TASK PROMPT: Which of the lines in the records below hold the string "agent"? Copy every one of them.

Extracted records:

──────────────────────────────

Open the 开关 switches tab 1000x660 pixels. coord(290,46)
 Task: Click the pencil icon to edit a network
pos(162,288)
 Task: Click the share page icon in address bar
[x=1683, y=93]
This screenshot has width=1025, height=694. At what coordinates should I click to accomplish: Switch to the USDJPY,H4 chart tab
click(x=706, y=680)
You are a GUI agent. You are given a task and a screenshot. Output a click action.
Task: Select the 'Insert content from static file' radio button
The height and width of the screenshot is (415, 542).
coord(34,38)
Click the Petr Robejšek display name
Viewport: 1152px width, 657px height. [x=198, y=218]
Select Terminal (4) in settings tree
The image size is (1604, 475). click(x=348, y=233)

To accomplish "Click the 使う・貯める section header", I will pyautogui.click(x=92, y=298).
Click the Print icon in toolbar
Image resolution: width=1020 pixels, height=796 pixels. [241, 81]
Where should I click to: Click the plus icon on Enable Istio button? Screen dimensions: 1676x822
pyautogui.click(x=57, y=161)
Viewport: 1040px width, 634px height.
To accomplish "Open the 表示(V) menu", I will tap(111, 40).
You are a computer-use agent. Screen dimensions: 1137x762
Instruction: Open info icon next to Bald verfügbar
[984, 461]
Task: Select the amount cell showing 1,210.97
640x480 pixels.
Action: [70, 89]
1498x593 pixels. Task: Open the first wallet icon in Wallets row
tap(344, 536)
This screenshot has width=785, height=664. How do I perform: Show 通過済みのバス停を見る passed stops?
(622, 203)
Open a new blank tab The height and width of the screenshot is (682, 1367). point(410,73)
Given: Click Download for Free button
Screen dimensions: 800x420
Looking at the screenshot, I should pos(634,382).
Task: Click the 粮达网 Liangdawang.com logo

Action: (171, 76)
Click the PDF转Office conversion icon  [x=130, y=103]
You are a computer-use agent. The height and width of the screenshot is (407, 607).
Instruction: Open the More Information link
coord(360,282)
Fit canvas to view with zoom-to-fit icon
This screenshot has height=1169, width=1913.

──────────────────────────────

ANSWER BELOW:
You are a GUI agent. You are given a task and a screenshot. Output a click action.
You are a computer-use agent. Screen dimensions: 1137x762
You are a computer-use agent. The height and width of the screenshot is (407, 607).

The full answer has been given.